# MTH GS-4 Daylight Problems



## toddalin (Jan 4, 2008)

Yesterday one of our Club members brought his beautiful MTH GS-4 Daylight by to run on the Tortoise & Lizard Bash. The engine was new, but had been sitting in the box for several years unused.

First the good news for anyone thinking of obtaining one of these engines.

We have 8-10 foot diameter curves and the engine took these without problem, even back-to-back LGB 1600 turnouts/curves, though the "squeal" function would activate in the sound system on some curves. (Very cool sound system.) It could also make all the side clearances that the AristoCraft heavyweights and streamliners would make without rubbing on anything, and several are within ~1/16".

Anyway, the problem with the engine was that it would just stop for no apparent reason and "lock-up." Pushing it could get it to start again, but this would happen again and again and none of my engines stalled over the track.

At one point it stopped and pushing it didn't make it move. The throttle voltage dropped to "0" and after bringing the voltage back up, it would again drop to "0" before the engine would move. This did not pop the breaker on the TE. I tried a couple times, but didn't want to damage the TE (or his engine) with two days of open house on me.

So, the guy is new to this stuff and has no idea what could be wrong. I've never dealt with MTH stuff. Does anyone have experience with these and/or know what to look for?

Thanks


----------



## Jerry Barnes (Jan 2, 2008)

He might go over to Ray Manley's G Scale forum.
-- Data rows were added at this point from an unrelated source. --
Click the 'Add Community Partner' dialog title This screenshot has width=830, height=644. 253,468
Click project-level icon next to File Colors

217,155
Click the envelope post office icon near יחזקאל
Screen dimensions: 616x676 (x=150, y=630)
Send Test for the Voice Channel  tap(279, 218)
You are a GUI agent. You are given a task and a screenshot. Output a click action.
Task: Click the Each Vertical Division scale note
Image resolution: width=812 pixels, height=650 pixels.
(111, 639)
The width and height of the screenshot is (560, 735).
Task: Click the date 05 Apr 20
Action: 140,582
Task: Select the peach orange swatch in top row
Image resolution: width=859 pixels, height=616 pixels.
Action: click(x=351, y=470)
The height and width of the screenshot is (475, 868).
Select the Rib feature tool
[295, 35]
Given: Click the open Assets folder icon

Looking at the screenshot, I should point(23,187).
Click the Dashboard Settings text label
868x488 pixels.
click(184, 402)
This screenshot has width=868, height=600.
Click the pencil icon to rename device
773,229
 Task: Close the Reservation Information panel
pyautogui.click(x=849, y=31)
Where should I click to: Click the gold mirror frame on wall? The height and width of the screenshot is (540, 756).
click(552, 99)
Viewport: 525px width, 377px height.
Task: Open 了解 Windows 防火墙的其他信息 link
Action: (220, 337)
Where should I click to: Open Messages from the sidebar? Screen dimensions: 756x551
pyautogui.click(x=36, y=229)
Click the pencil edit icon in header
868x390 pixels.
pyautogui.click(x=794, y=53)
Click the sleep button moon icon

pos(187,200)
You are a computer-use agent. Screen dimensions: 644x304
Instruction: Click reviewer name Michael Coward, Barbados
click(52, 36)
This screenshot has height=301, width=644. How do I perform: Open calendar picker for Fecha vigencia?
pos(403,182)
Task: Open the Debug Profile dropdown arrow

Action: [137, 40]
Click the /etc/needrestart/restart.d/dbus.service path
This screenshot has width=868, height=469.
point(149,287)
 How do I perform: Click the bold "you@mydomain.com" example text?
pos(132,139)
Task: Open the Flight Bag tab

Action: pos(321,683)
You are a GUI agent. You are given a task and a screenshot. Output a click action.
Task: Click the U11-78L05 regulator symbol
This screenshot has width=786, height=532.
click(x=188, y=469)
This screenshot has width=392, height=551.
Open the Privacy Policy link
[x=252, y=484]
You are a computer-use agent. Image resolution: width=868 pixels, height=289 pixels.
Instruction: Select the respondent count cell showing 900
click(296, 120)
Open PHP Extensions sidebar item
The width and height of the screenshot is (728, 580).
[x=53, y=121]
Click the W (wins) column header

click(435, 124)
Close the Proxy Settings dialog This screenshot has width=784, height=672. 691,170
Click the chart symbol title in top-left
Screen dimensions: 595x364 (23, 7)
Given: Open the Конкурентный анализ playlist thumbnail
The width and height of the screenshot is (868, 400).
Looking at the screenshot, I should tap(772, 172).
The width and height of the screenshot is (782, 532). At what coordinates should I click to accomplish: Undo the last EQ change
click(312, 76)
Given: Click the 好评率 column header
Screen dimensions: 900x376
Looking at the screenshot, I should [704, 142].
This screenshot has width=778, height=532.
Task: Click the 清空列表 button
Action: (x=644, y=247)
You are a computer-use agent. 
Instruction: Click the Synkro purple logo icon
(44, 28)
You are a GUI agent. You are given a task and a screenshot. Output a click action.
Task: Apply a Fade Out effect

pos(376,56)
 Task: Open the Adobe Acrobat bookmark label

Ray is the expert on MTH and he could post his questions there. 
http://www.gscaletrainforum.com/
MTH is pretty senstitive to voltage, so if there are any dropouts on the track it could be a problem with voltage. Might check the skates and make sure they are clean and contact the track properly. I run my MTH with their DCS system and a Bridgewerks transformer. MTH needs good/clean power. I found my Aristo 10 amp did not do too well. Make sure to have the transformer set for regular power also, not the P.W.C.


----------



## toddalin (Jan 4, 2008)

Thanks Jerry. I'll let him know. We were running a Meanwell, 24 volt, 12.5 amp units through a 10 amp Train Engineer, that I think was set to linear. I _usually_ leave them that way because it plays less havoc with my Sierra sound systems.


----------



## honeybooboo (Jan 10, 2014)

MTH, Hah. Hah why even bother Posting anything about them in G? 
like there going to do anything more after years of rumors and DCS Disappointment..............  It's sad but not unsuspected.

Boo Boo


----------



## chuck n (Jan 2, 2008)

Todd, I don't have any MTH locos, but some my streamers get their power through the tender even when the engine has pickups. Could it be a faulty connection between the engine and tender?

Been there had that problem.

Chuck


----------



## toddalin (Jan 4, 2008)

Thanks guys.


----------